=== WHAT YOU ARE ASKED TO DO ===
Please reproduce the lines of the records below from the one holding "Task: Open the bar chart statistics icon" through the one holding "Task: Toggle the 叠加 overlay button", inclusive, skipping all pictures.

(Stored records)
________

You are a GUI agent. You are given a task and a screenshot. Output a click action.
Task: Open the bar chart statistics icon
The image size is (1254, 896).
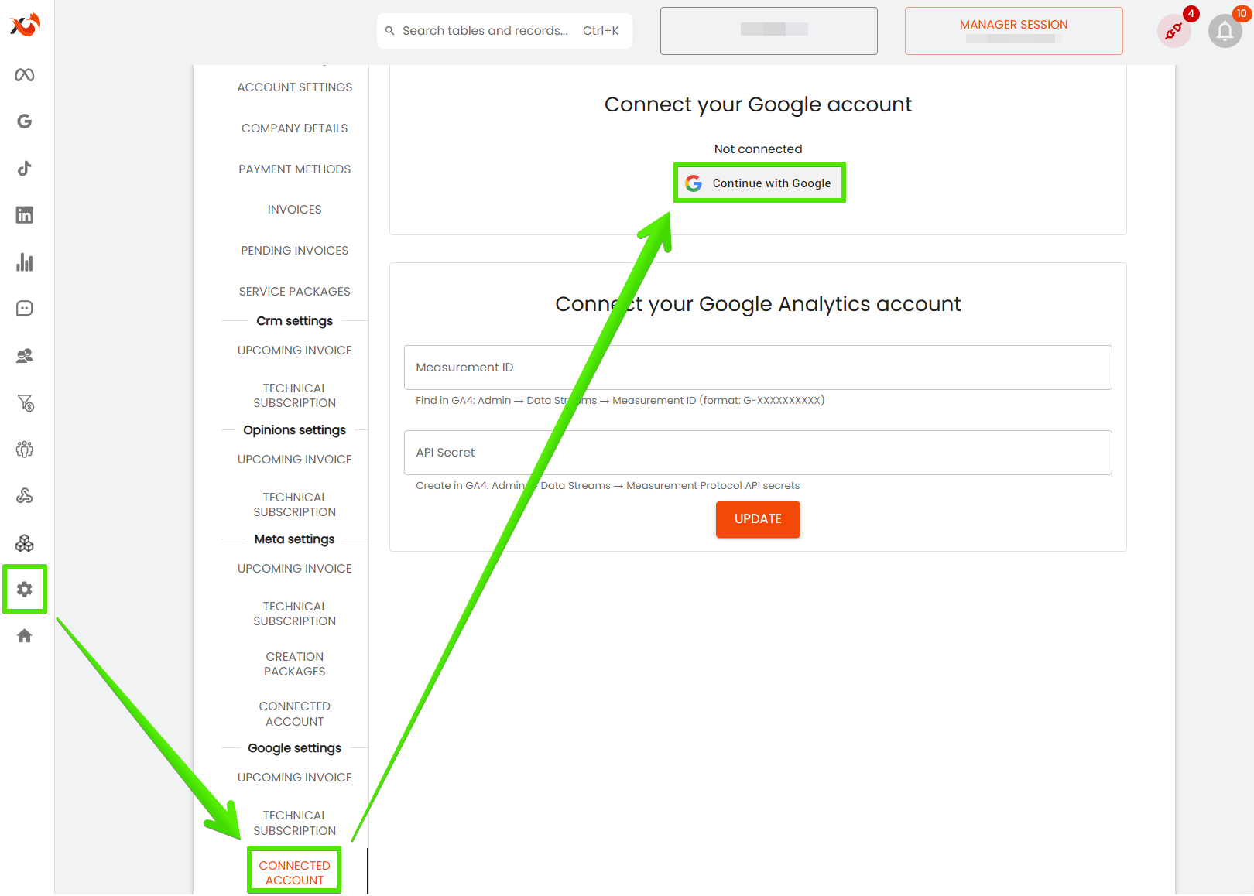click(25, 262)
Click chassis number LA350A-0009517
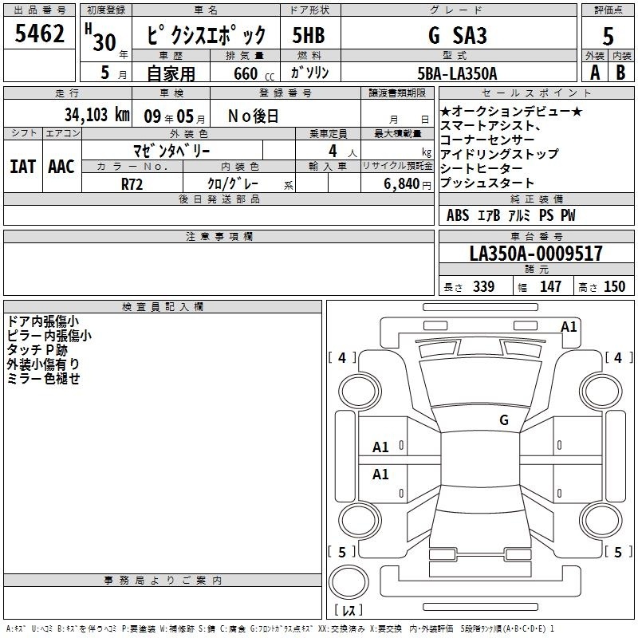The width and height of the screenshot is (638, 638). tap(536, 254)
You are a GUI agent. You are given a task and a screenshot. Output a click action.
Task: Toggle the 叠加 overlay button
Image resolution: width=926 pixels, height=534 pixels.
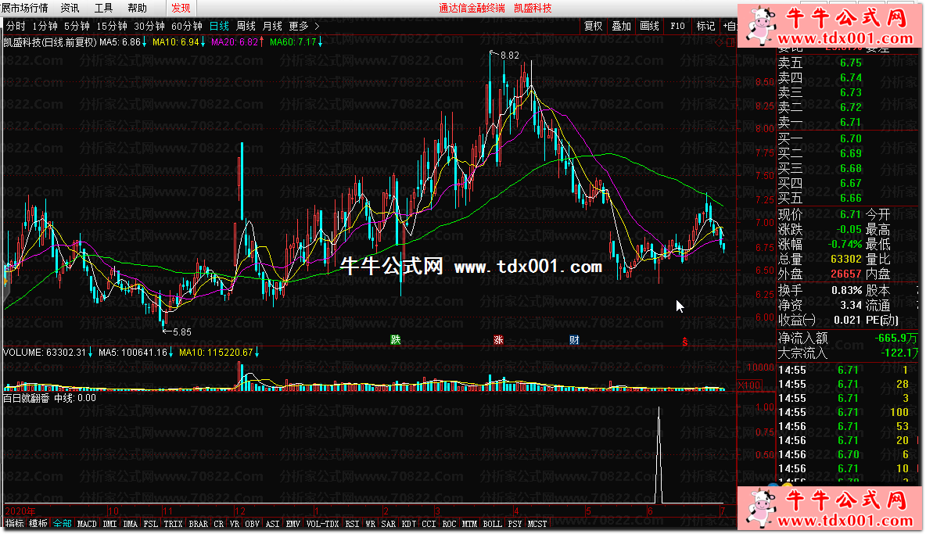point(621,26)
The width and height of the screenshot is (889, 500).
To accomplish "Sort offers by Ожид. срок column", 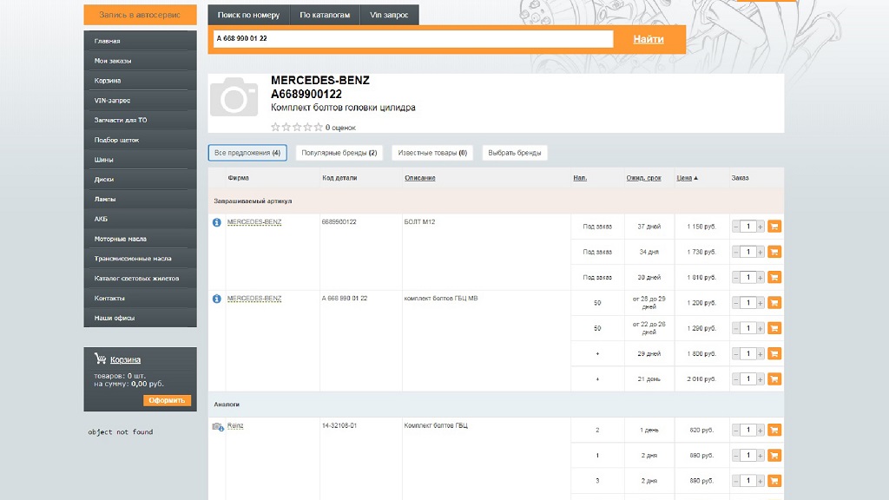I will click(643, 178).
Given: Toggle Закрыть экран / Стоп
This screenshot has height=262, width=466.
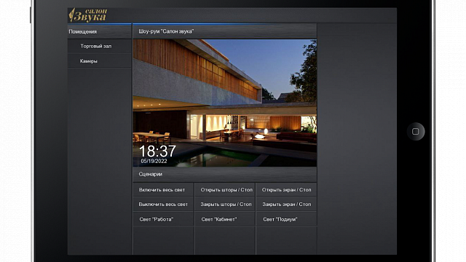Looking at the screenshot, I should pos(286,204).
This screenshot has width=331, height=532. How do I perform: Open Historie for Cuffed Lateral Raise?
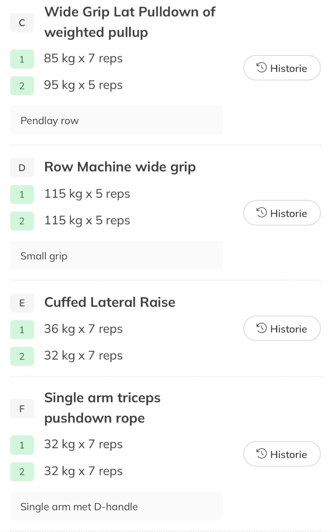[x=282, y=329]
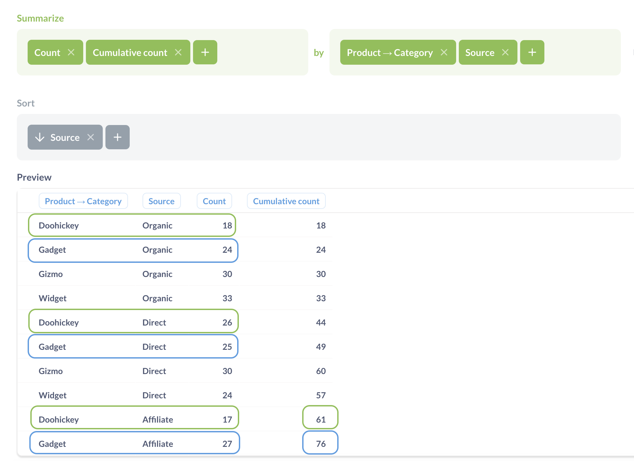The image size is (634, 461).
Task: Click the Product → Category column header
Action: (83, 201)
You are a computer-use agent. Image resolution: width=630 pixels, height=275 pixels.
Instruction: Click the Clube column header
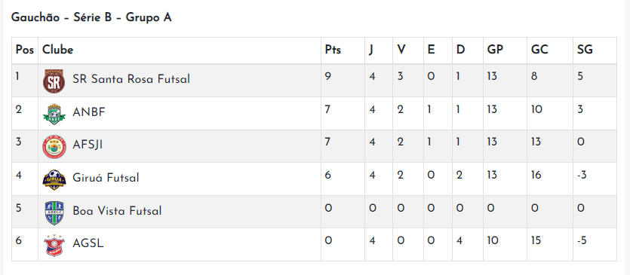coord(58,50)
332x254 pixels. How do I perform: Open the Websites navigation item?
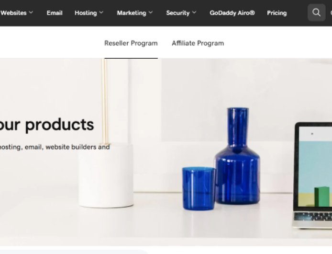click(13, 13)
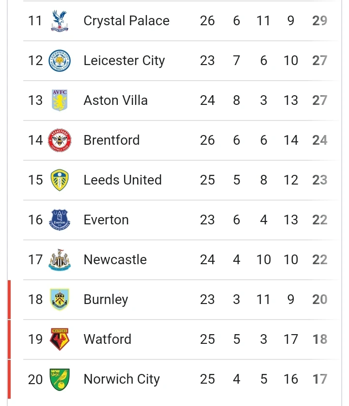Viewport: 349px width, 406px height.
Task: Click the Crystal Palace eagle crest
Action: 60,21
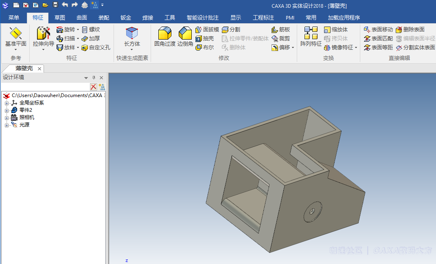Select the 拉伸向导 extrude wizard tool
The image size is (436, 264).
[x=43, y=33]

________

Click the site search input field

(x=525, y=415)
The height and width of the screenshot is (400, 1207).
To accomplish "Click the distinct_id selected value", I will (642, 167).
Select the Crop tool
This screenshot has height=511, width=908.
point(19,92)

________

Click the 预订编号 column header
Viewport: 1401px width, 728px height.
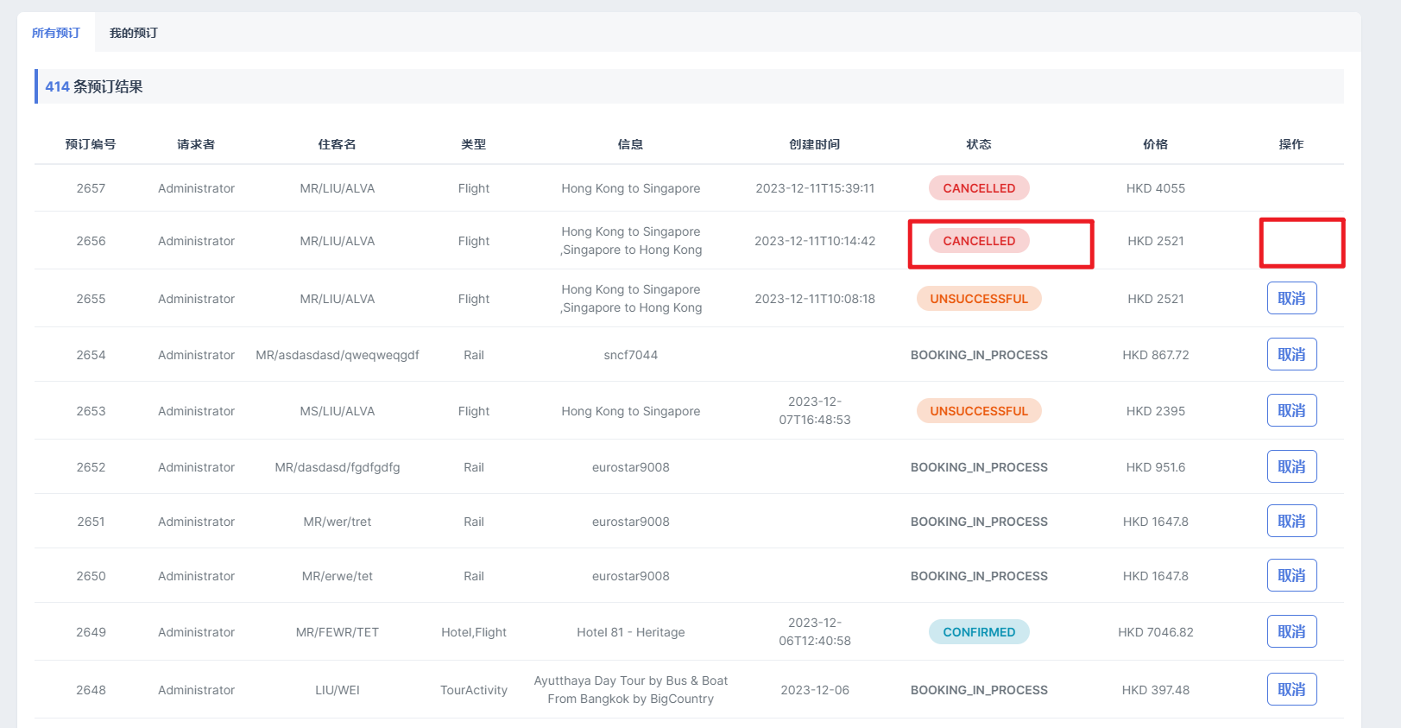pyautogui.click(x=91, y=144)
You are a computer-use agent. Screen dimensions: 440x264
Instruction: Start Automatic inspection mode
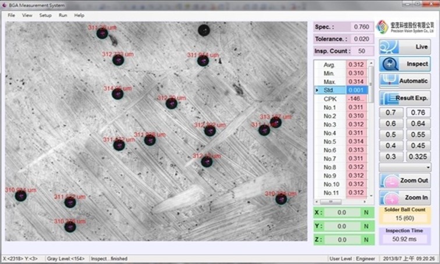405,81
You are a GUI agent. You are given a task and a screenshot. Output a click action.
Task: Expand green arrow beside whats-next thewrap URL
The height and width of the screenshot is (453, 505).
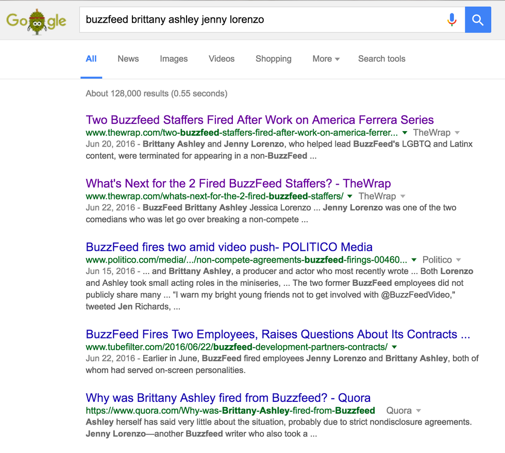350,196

________

=== PROBLEM SOLUTION ===
Task: Open the bar chart statistics icon
The image size is (1254, 896).
click(25, 262)
Click chassis number LA350A-0009517
The width and height of the screenshot is (638, 638). tap(536, 254)
You are a GUI agent. You are given a task and a screenshot. Output a click action.
Task: Toggle the 叠加 overlay button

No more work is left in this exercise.